An obvious parallel may be drawn between the Scottish Parliament, as we have described it, and the English Parliament under the Houses of York and Tudor. Historians of English constitutional history have frequently pointed out that these sovereigns were, by their use of Parliament, establishing, not their own power, but that of the institution which they regarded as a passive instrument in their hands; that Edward IV and Henry VIII were preparing difficulties for James I and Charles I. The force of this argument, as applied to Scotland, is greatly lessened by the fact that the rulers of Scotland did not regard as essential the consent even of a subservient body of Estates. Parliamentary ratification was, at best, a convenient method of declaring and recording what had been done. But it was no obstacle to an act of the executive that it had not been thus sanctioned. This want of the continuous and normal employment of parliamentary procedure combined with political causes to prevent the appearance of the effect produced in England.

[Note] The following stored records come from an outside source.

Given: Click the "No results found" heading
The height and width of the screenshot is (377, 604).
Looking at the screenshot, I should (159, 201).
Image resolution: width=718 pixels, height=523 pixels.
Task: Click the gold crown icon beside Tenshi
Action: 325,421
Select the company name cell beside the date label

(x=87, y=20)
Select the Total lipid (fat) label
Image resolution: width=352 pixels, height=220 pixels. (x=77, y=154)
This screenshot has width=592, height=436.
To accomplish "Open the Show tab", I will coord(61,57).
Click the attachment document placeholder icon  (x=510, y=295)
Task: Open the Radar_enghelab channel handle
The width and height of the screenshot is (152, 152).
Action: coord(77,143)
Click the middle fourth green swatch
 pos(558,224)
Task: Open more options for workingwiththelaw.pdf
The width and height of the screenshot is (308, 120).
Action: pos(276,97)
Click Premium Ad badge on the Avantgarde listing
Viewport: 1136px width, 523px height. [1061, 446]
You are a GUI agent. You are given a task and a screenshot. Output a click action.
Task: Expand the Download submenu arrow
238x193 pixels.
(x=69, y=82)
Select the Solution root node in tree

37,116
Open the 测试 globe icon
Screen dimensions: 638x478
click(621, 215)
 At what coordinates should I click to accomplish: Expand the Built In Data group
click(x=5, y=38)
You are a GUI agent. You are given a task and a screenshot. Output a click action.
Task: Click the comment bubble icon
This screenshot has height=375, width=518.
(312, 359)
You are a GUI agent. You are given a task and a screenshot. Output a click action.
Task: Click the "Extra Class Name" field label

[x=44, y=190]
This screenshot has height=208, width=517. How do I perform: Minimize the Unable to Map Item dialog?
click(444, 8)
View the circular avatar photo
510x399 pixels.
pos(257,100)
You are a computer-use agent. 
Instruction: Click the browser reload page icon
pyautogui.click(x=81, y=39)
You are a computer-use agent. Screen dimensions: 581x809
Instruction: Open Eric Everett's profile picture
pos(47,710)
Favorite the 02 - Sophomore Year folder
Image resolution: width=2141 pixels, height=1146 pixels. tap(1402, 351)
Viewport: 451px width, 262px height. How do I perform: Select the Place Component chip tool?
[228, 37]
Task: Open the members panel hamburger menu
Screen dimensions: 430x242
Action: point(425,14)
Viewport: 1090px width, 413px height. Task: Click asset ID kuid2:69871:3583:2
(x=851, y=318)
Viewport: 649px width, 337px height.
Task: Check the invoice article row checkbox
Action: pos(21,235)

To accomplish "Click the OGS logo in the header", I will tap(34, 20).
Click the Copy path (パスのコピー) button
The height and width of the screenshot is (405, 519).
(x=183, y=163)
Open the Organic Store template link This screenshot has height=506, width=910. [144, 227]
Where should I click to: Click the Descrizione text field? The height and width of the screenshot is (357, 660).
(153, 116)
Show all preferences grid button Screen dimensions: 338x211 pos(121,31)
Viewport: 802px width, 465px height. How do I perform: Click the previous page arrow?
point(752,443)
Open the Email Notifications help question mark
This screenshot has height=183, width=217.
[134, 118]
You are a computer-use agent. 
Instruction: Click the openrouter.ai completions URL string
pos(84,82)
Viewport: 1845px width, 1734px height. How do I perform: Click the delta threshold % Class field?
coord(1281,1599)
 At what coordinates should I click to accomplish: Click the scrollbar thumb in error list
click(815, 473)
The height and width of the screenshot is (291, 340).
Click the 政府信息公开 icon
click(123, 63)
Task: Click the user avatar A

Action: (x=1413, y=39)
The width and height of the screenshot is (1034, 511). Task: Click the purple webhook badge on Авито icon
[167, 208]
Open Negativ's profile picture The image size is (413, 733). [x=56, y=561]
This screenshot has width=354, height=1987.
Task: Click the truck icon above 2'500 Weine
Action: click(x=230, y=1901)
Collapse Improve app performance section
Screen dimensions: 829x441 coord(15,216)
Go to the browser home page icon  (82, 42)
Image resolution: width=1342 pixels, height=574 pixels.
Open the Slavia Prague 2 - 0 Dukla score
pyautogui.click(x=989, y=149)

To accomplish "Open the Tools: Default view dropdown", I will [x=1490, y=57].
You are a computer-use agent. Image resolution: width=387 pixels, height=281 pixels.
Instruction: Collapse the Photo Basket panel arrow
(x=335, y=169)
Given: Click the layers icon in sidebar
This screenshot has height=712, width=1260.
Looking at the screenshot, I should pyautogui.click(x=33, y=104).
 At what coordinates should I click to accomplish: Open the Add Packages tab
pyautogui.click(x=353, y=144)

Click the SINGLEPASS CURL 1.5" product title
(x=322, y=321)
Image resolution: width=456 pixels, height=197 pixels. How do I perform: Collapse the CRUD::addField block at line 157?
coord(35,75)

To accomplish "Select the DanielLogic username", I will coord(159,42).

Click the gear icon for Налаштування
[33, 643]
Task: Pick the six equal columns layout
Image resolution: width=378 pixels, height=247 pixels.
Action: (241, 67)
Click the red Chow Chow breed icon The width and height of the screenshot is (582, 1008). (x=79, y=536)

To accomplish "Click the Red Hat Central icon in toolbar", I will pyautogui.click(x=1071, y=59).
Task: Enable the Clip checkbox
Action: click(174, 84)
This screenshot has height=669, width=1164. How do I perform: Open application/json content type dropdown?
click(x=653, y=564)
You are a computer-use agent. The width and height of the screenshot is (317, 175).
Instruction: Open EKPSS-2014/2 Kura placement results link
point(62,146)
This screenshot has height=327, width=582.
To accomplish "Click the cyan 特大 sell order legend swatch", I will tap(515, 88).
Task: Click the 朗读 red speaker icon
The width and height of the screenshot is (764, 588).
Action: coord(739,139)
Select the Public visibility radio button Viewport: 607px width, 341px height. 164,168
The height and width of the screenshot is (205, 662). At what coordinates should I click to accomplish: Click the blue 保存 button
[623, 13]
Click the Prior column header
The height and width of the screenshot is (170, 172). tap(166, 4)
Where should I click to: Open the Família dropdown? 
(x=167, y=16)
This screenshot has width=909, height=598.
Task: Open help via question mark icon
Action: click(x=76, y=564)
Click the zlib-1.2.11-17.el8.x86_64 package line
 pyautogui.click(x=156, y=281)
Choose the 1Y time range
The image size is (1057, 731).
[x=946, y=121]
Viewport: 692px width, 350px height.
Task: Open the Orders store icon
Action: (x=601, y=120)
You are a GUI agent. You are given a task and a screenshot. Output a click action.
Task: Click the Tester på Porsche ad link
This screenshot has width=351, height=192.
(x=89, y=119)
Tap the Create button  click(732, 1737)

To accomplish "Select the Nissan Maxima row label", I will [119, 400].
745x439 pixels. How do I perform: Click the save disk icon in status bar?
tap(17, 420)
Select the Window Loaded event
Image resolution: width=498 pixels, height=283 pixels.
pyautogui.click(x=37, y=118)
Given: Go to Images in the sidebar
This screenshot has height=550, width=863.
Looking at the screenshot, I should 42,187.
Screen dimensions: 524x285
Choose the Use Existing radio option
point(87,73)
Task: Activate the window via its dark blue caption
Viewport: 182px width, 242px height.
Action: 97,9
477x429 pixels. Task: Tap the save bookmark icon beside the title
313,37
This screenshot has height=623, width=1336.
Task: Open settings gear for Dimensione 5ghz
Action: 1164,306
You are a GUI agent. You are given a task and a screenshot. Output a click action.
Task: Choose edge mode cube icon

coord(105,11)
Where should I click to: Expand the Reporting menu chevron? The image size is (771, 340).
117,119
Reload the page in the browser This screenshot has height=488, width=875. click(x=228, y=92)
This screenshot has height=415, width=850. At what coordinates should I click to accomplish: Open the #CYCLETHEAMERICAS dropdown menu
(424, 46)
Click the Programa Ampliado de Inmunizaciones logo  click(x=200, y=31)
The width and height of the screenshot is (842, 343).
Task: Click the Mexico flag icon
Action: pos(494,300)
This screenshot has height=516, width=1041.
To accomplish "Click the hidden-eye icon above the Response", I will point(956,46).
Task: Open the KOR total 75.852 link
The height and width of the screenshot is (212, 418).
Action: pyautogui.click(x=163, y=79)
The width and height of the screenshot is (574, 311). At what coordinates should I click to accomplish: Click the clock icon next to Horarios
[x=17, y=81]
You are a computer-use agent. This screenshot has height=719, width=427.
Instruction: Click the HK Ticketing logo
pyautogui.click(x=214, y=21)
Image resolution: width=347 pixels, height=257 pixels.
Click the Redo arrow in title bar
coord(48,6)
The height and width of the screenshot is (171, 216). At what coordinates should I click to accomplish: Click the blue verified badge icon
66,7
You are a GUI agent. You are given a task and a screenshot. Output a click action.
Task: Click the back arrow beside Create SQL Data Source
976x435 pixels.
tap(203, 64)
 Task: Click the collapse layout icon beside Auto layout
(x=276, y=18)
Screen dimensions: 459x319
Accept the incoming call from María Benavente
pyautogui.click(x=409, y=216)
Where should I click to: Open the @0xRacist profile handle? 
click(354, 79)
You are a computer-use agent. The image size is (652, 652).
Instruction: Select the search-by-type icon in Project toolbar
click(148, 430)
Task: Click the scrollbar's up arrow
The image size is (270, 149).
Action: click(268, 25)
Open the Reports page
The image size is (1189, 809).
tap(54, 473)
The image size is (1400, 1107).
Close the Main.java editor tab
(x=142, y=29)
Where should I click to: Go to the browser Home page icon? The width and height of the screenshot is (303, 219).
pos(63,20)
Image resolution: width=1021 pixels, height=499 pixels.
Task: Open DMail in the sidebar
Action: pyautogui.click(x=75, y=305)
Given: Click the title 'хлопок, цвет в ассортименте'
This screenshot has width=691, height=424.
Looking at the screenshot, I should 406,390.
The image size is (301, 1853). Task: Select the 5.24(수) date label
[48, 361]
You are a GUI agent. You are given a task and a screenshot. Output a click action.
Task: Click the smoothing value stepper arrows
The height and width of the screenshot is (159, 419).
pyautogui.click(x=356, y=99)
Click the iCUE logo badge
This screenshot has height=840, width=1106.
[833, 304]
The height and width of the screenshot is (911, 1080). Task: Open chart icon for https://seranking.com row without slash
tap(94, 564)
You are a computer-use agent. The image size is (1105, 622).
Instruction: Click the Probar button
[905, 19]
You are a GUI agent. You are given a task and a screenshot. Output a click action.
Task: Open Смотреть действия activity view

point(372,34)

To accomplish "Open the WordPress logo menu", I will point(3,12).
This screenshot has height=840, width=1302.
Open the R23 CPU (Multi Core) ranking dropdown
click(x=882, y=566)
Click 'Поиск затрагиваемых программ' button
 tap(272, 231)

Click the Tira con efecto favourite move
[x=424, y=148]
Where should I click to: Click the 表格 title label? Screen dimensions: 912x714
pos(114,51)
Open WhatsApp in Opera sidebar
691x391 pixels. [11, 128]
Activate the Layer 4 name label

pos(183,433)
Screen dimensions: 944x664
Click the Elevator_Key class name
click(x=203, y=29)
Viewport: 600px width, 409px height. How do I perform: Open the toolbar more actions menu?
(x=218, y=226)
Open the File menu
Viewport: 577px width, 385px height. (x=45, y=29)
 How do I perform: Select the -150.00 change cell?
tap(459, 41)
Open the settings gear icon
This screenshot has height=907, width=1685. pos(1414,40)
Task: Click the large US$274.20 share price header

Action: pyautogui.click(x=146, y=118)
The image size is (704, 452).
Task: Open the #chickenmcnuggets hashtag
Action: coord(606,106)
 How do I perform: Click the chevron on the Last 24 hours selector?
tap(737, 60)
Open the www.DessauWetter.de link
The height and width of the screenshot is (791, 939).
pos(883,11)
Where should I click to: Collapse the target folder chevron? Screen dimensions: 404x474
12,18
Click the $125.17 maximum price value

The view that we have stated can, of course, be pressed too far. The mere existence of parliamentary institutions, whatever be their condition at any given time, is in itself a menace to any government not founded on the will of the people. They represent what physicists call "potential energy." It is, moreover, impossible for such institutions not to affect, in some way,[7] the life of the people, and to influence the civilization of the country. There were various times when the Scottish Parliament gave an earnest of what power lay underneath its acquiescence. There were occasions when the rise of a constitutional opposition was even probable; and there are places of which we can definitely say that here or there occurred an event in constitutional progress. But an investigation in the light of political history will, we think, go to establish the general truth of the theory we have adopted. It might be objected, a priori, that such a theory does not afford sufficient reason for the continuous existence of the Estates. But in the troubled story of mediæval Scotland we find, readily enough, the explanation at once of the continuous existence of Parliament and of the place that it occupied. It was a strictly feudal society, but it lacked the redeeming features of feudal government. Feudalism as a system of land tenure was complete, and it still remains the basis of Scots law. As a system of government founded upon land tenure, Scottish feudalism was, from one point of view, equally efficient, while, in another aspect, it could scarcely be said to exist. The Scottish baron was also the Scottish chief, and to the power of the oath of allegiance was added the mighty influence of clan loyalty. But outside this feudal hierarchy stood the king. Every land-owner in Scotland held from him, and none regarded him as deserving[8] of more than tolerance. The royal domains were not large enough to enable the Crown to cope with the resources of the greater nobles. The king's best policy was to ally himself with one faction to destroy another, as James II overthrew the great house of Douglas. We cannot speak of any definite coalescence of the nobles against the king. The jealousy of noble house to noble house was always greater than their common dislike of the Crown. So far were they from being able to unite, that a comparatively insignificant family like the Crichtons or the Livingstones were now and again able to place themselves at the head of affairs.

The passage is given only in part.